Adam Neumann, meanwhile, is doing fine. Worth an estimated $1.7 billion after his exit, he launched a new real estate startup called Flow in 2022, which received $350 million from Andreessen Horowitz at a $1 billion valuation. He reportedly offered $500 million to buy WeWork back out of bankruptcy. He was rejected.
The Lesson
WeWork is what happens when the story outpaces the spreadsheet for too long. The underlying business — subleasing office space — is real and can be profitable. Regus (now IWG) has operated a similar model since the 1980s and remains a going concern. But WeWork’s mistake was pretending it was a technology company and pricing itself accordingly. Technology companies get 10-20x revenue multiples because software scales with near-zero marginal cost. Real estate does not. Every new WeWork location required signing a new long-term lease, renovating a new space, and hiring new staff. That is an operating business, not a platform.

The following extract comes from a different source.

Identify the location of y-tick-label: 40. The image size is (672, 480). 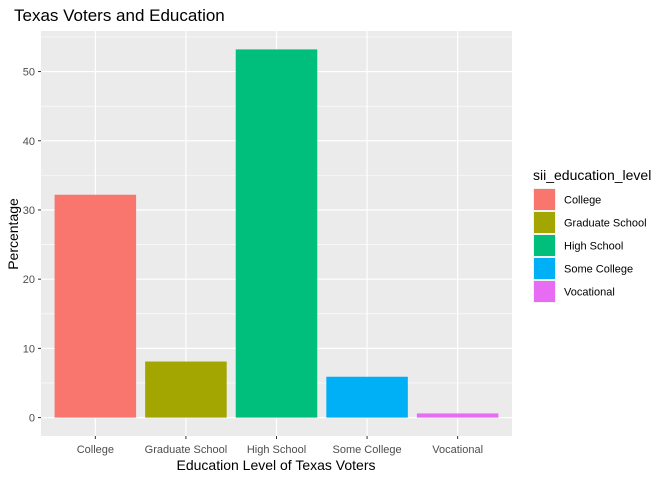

The other lesson is about governance. Adam Neumann had supervoting shares, a hand-picked board, and no meaningful check on his behavior. He flew on a $63 million jet. He smoked weed on a different private jet. He surfed during work emergencies. He reportedly told employees he wanted to be the world’s first trillionaire, to become president of the world, and to live forever. When these are the ambitions of your CEO and nobody on the board is empowered to say “absolutely not,” the outcome is predictable. Charisma without accountability is just a more entertaining way to lose $14 billion.